The results of isoVCT are as follows. First, isoVCT-Emp defines 263 DE genes; of these genes, isoVCT-Emp specifically selected 242 DE genes, and only a small portion of these genes is also found by the other algorithms. Second, the DE genes identified by isoVCT-Emp included those that are identified by isoVCT-The. In general, isoVCT is superior at selecting heterogeneous genes.
Here, we propose isoVCT, a variance component score test for testing the coefficients of covariates to select DE genes. Simulations and real data analysis both suggest that this method is advantageous in selecting weak effects or heterogeneous genes. The results of the simulations are discussed from the following two aspects. First, isoVCT controls type I errors in each setting under any of the distribution assumptions. The type I error rate of the empirical distribution is almost controlled. However, the type I error rate of isoVCT-The is strictly controlled, which is likely caused by an inaccurate estimation of the U statistic in the small sample size setting. The type I error rates of edgeR and TSPM increase in some settings, especially with the NB assumption (Yang et al., 2015). Second, the power of isoVCT is higher than that of other methods; furthermore, the strength is evident for the small l and NB assumption. isoVCT-Emp is superior to other methods in each setting,especially for l = 0.6. The small sample size setting may cause the inverse proportion between p and the power of isoVCT. Nevertheless, the powers of five algorithms are high for the Poisson assumption.

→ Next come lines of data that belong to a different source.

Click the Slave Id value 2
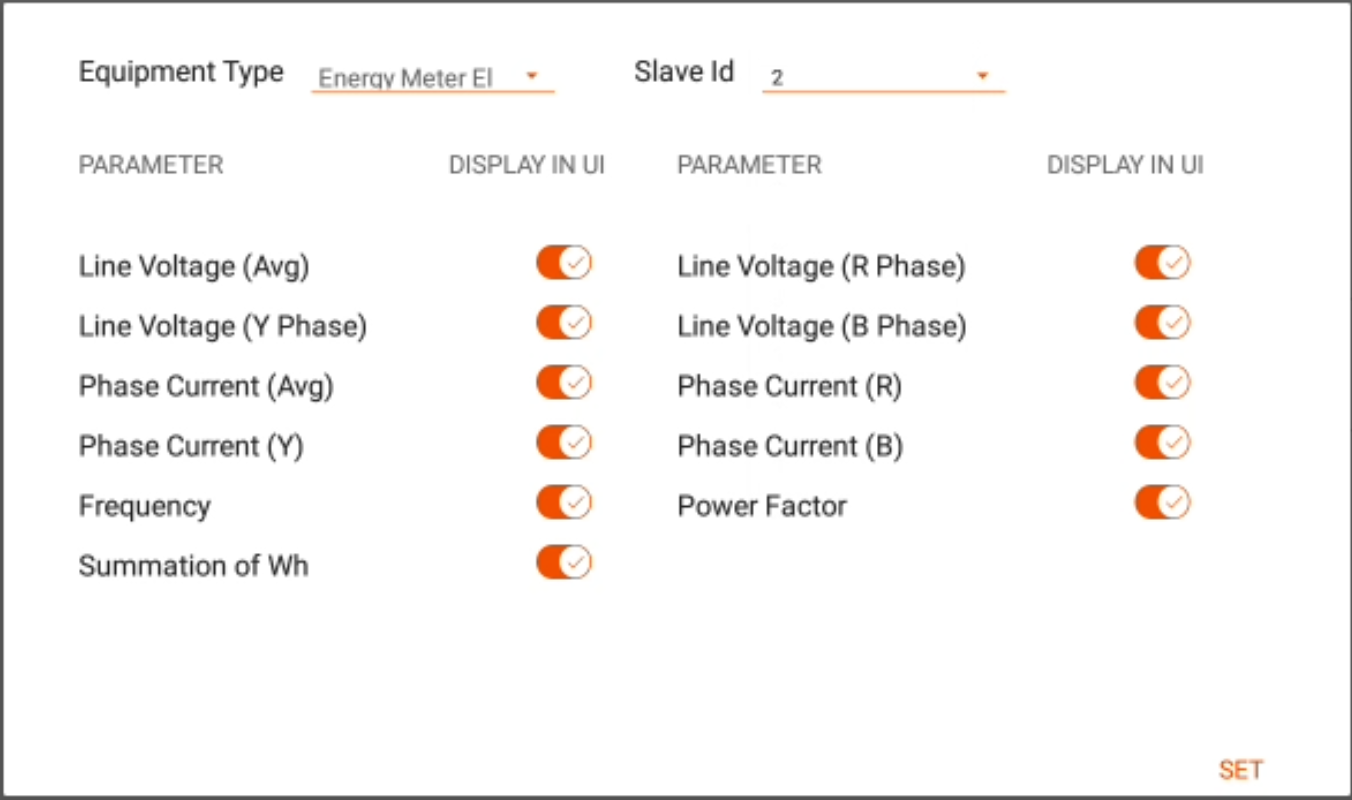(x=777, y=78)
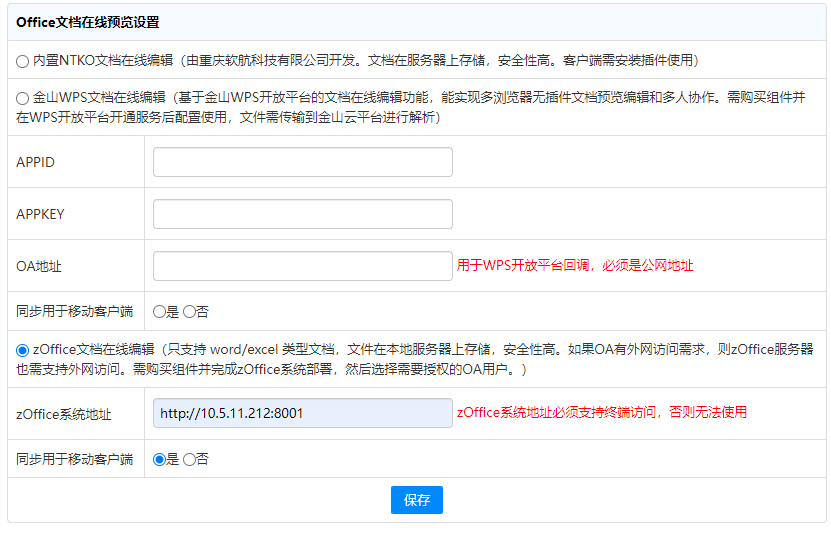The image size is (831, 545).
Task: Pick 否 for zOffice mobile client sync
Action: click(x=189, y=459)
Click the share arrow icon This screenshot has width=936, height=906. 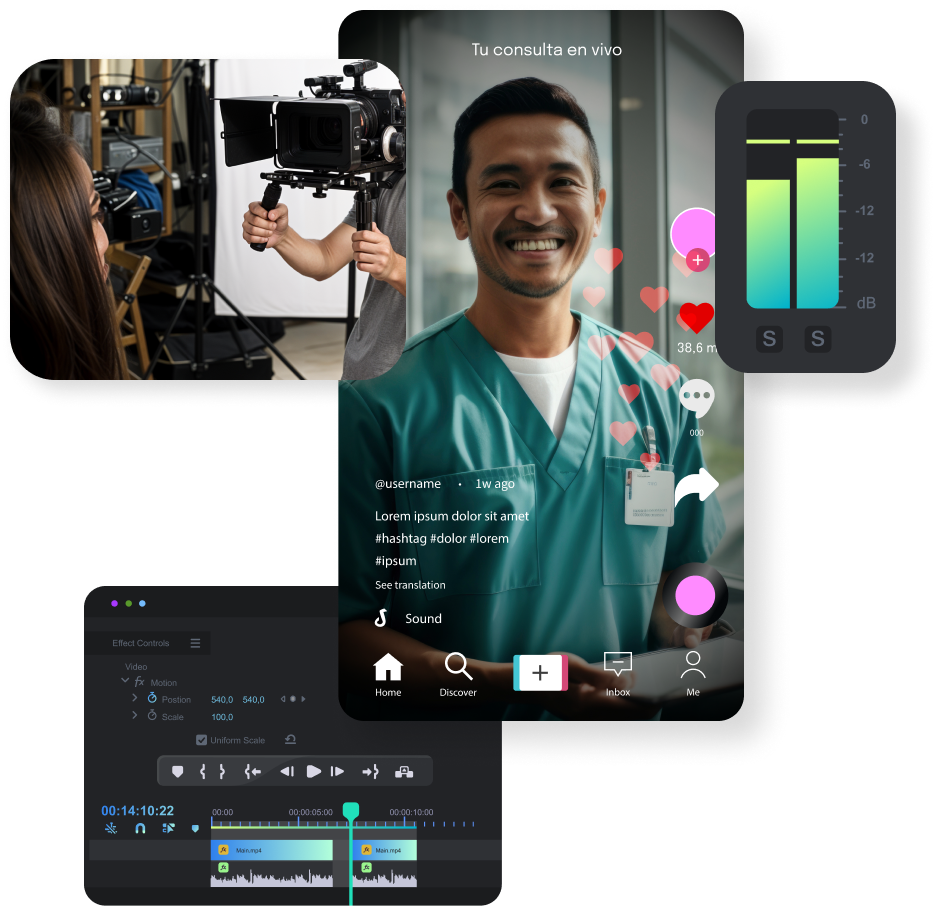(x=696, y=488)
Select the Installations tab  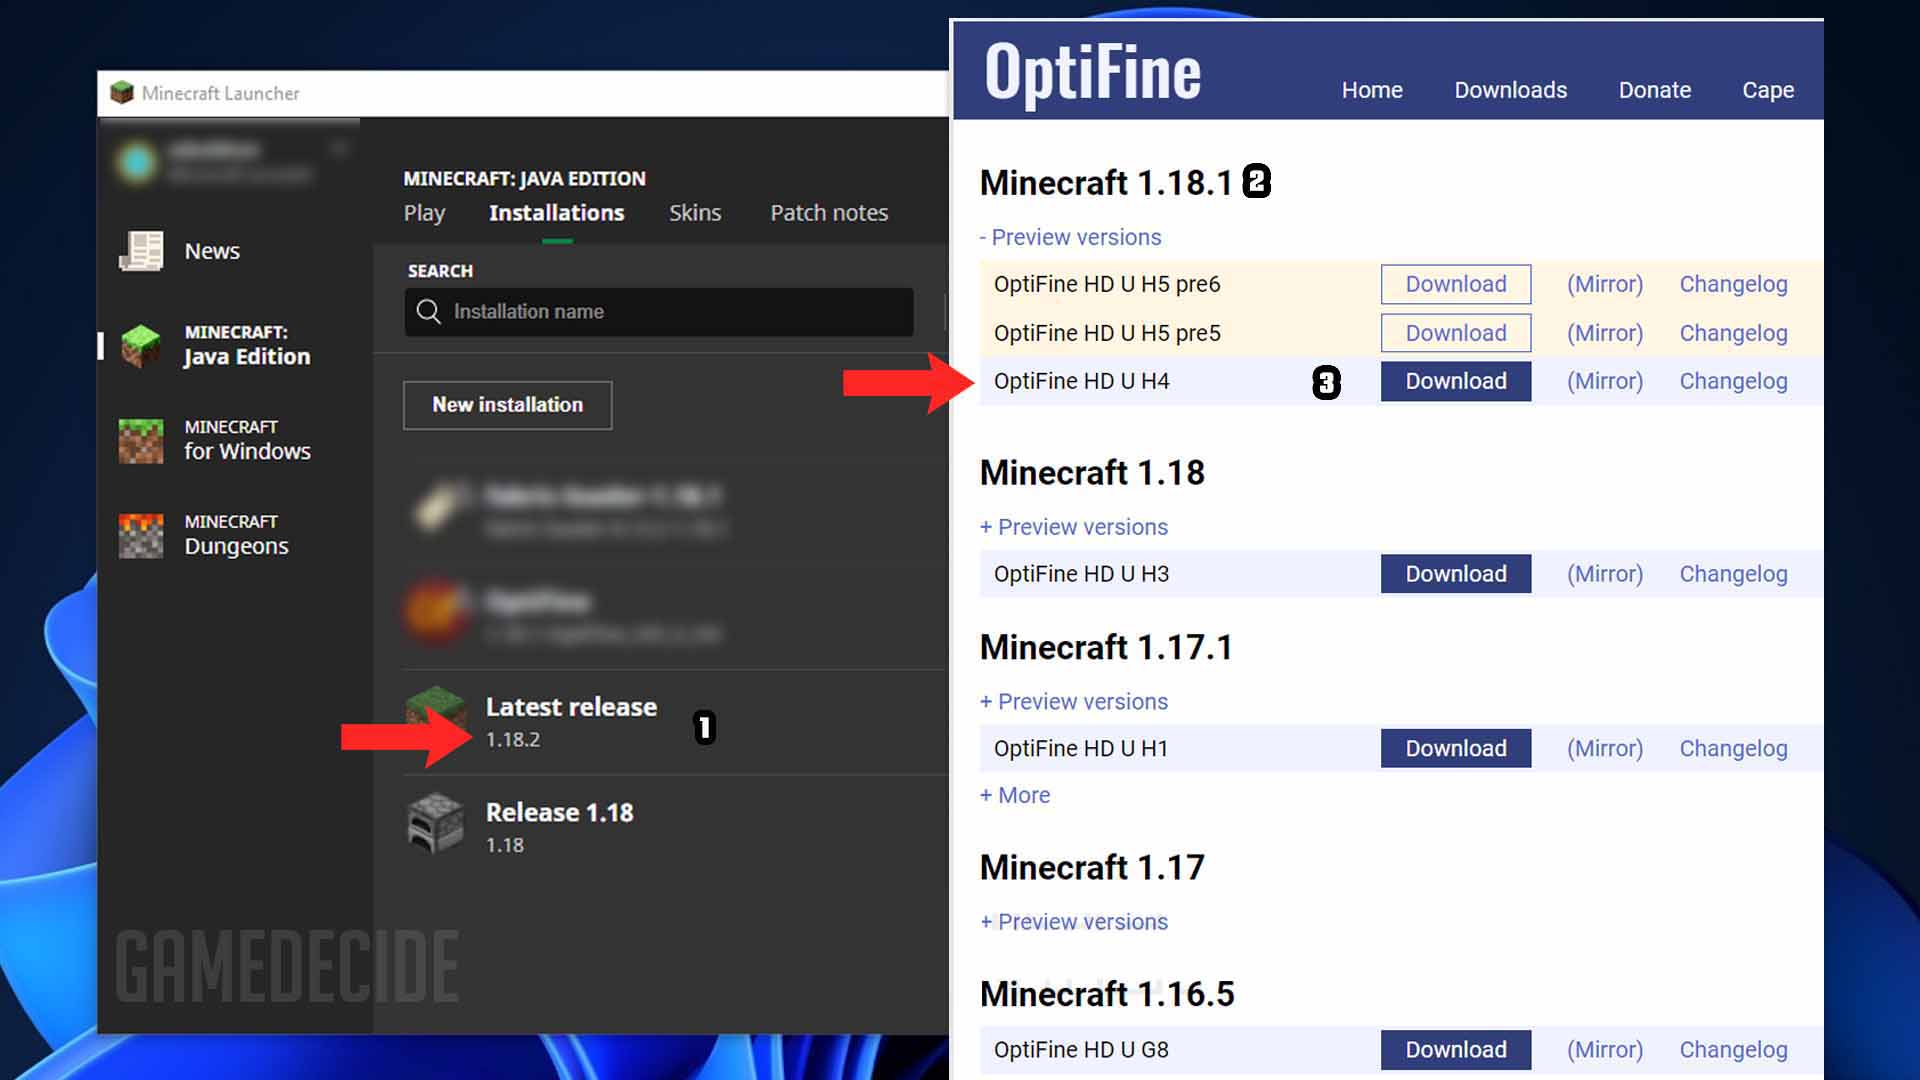pos(555,212)
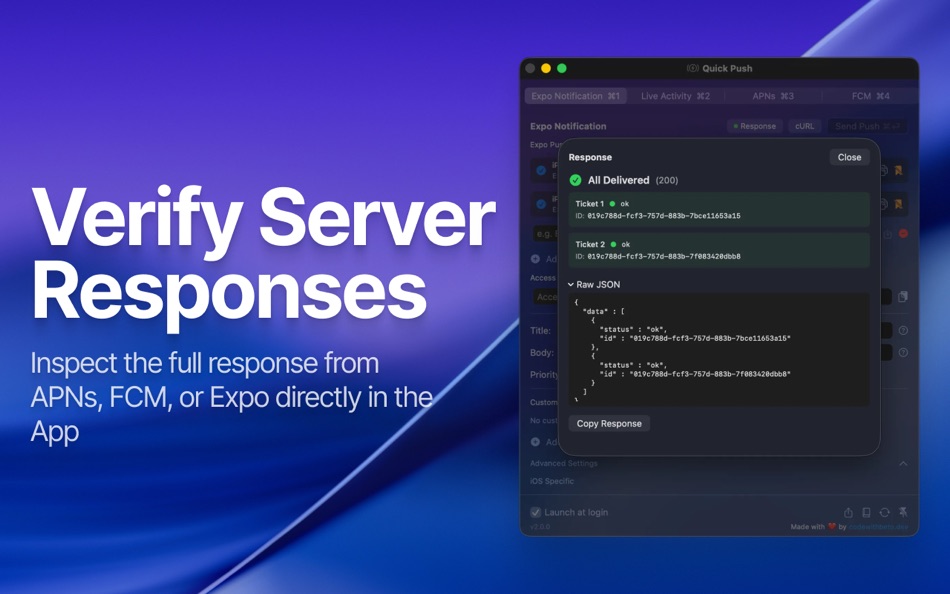Toggle the first device token's blue checkmark
The height and width of the screenshot is (594, 950).
(540, 169)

In real data analysis, the Venn diagram of DE genes directly indicates the relationships among the four algorithms. The fact that DESeq and edgeR use the same distribution assumption and the same idea for testing likely results in the number of intersections representing a majority of the DE genes identified by these algorithms. TSPM defines the smallest number of DE genes. However, the use of different ideas leads to the different result of isoVCT. isoVCT-Emp specifically defines 242 heterogeneous or small effect size genes. For example, CASP7 and STAT6 are related to LUSC (Dubey & Saini, 2015; Lee et al., 2009).
Furthermore, isoVCT exhibits three innovations. First, isoVCT derives the empirical and theoretical distribution of the variance component score statistics in the framework of a GLMM and evaluates the performance of score statistics. Second, the random effect α represents the correlation of isoforms in the framework of the GLMM. Third, isoVCT further verifies the effectiveness of the set test in RNA-Seq data and supplies a new view of biological functions with isoform information.
However, isoVCT has some limitations. In the derivation of the score statistic, the random term α is regarded as a fixed parameter, which may cause isoVCT-The to be quite conservative. For the NB assumption, the power of isoVCT is very low in some settings, because the estimation of the dispersion parameter may be biased. The methods of weighted likelihood and quasi-likelihood likely overcome this drawback in estimating the NB mixed model (Lund et al., 2012).
In conclusion, isoVCT, a supplement to DESeq or edgeR, is powerful and robust at selecting small effect and heterogeneous genes.